The full set of records must be returned exactly, character for character.

Entries provided:
--- START ---

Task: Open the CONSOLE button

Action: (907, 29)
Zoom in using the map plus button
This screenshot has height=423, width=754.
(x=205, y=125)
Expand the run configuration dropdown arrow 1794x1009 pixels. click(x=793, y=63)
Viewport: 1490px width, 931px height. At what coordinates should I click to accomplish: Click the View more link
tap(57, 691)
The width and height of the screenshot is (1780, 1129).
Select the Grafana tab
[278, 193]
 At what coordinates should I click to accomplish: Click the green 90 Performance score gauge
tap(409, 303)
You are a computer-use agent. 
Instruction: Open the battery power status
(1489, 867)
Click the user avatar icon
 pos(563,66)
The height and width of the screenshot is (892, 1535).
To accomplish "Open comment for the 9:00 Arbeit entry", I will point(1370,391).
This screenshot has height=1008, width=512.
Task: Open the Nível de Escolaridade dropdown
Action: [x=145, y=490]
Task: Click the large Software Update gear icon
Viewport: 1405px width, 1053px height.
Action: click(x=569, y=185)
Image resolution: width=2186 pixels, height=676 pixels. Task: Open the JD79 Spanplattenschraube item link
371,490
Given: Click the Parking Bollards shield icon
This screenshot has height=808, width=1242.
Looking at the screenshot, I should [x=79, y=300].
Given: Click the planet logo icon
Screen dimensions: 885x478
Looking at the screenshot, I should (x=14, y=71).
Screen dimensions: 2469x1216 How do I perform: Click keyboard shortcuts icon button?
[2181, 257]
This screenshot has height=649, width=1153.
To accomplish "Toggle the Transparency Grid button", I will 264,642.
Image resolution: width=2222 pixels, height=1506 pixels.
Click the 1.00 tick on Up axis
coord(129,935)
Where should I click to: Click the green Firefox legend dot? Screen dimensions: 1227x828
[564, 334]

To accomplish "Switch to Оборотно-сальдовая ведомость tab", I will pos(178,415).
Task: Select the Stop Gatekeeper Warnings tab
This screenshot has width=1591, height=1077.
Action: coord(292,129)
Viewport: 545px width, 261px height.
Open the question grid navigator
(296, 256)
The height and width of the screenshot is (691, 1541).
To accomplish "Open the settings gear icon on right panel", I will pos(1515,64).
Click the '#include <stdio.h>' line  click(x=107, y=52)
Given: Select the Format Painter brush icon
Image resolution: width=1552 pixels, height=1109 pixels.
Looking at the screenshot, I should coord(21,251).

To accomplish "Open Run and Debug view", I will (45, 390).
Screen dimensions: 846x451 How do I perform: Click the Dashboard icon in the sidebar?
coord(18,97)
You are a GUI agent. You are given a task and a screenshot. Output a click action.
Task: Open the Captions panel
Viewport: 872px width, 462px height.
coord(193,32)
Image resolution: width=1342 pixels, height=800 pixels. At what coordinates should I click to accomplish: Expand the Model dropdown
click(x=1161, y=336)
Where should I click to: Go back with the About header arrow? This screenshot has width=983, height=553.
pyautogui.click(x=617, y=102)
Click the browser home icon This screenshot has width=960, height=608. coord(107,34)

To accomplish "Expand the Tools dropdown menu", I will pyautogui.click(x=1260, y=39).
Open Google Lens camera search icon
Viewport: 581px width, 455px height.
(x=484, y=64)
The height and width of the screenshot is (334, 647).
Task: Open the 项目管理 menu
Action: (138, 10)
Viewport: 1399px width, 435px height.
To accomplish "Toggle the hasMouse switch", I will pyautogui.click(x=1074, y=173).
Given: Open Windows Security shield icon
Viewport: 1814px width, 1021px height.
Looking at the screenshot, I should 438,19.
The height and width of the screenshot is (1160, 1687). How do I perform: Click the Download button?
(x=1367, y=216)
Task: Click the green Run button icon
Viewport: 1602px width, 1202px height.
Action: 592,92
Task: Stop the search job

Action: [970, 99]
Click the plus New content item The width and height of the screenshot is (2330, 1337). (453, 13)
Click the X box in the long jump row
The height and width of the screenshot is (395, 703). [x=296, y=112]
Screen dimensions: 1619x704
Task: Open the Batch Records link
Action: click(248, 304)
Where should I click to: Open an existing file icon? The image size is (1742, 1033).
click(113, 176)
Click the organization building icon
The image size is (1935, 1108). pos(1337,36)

--- END ---

Your response:
Task: Open the CONSOLE button

Action: (907, 29)
Zoom in using the map plus button
This screenshot has height=423, width=754.
(x=205, y=125)
Expand the run configuration dropdown arrow 1794x1009 pixels. click(x=793, y=63)
Viewport: 1490px width, 931px height. At what coordinates should I click to accomplish: Click the View more link
tap(57, 691)
The width and height of the screenshot is (1780, 1129).
Select the Grafana tab
[278, 193]
 At what coordinates should I click to accomplish: Click the green 90 Performance score gauge
tap(409, 303)
You are a computer-use agent. 
Instruction: Open the battery power status
(1489, 867)
Click the user avatar icon
 pos(563,66)
The height and width of the screenshot is (892, 1535).
To accomplish "Open comment for the 9:00 Arbeit entry", I will point(1370,391).
This screenshot has height=1008, width=512.
Task: Open the Nível de Escolaridade dropdown
Action: [x=145, y=490]
Task: Click the large Software Update gear icon
Viewport: 1405px width, 1053px height.
Action: click(x=569, y=185)
Image resolution: width=2186 pixels, height=676 pixels. Task: Open the JD79 Spanplattenschraube item link
371,490
Given: Click the Parking Bollards shield icon
This screenshot has height=808, width=1242.
Looking at the screenshot, I should [x=79, y=300].
Given: Click the planet logo icon
Screen dimensions: 885x478
Looking at the screenshot, I should (x=14, y=71).
Screen dimensions: 2469x1216 How do I perform: Click keyboard shortcuts icon button?
[2181, 257]
This screenshot has height=649, width=1153.
To accomplish "Toggle the Transparency Grid button", I will 264,642.
Image resolution: width=2222 pixels, height=1506 pixels.
Click the 1.00 tick on Up axis
coord(129,935)
Where should I click to: Click the green Firefox legend dot? Screen dimensions: 1227x828
[564, 334]

To accomplish "Switch to Оборотно-сальдовая ведомость tab", I will pos(178,415).
Task: Select the Stop Gatekeeper Warnings tab
This screenshot has width=1591, height=1077.
Action: coord(292,129)
Viewport: 545px width, 261px height.
Open the question grid navigator
(296, 256)
The height and width of the screenshot is (691, 1541).
To accomplish "Open the settings gear icon on right panel", I will pos(1515,64).
Click the '#include <stdio.h>' line  click(x=107, y=52)
Given: Select the Format Painter brush icon
Image resolution: width=1552 pixels, height=1109 pixels.
Looking at the screenshot, I should coord(21,251).

To accomplish "Open Run and Debug view", I will (45, 390).
Screen dimensions: 846x451 How do I perform: Click the Dashboard icon in the sidebar?
coord(18,97)
You are a GUI agent. You are given a task and a screenshot. Output a click action.
Task: Open the Captions panel
Viewport: 872px width, 462px height.
coord(193,32)
Image resolution: width=1342 pixels, height=800 pixels. At what coordinates should I click to accomplish: Expand the Model dropdown
click(x=1161, y=336)
Where should I click to: Go back with the About header arrow? This screenshot has width=983, height=553.
pyautogui.click(x=617, y=102)
Click the browser home icon This screenshot has width=960, height=608. coord(107,34)

To accomplish "Expand the Tools dropdown menu", I will pyautogui.click(x=1260, y=39).
Open Google Lens camera search icon
Viewport: 581px width, 455px height.
(x=484, y=64)
The height and width of the screenshot is (334, 647).
Task: Open the 项目管理 menu
Action: (138, 10)
Viewport: 1399px width, 435px height.
To accomplish "Toggle the hasMouse switch", I will pyautogui.click(x=1074, y=173).
Given: Open Windows Security shield icon
Viewport: 1814px width, 1021px height.
Looking at the screenshot, I should 438,19.
The height and width of the screenshot is (1160, 1687). How do I perform: Click the Download button?
(x=1367, y=216)
Task: Click the green Run button icon
Viewport: 1602px width, 1202px height.
Action: 592,92
Task: Stop the search job

Action: [970, 99]
Click the plus New content item The width and height of the screenshot is (2330, 1337). (453, 13)
Click the X box in the long jump row
The height and width of the screenshot is (395, 703). [x=296, y=112]
Screen dimensions: 1619x704
Task: Open the Batch Records link
Action: click(248, 304)
Where should I click to: Open an existing file icon? The image size is (1742, 1033).
click(113, 176)
Click the organization building icon
The image size is (1935, 1108). pos(1337,36)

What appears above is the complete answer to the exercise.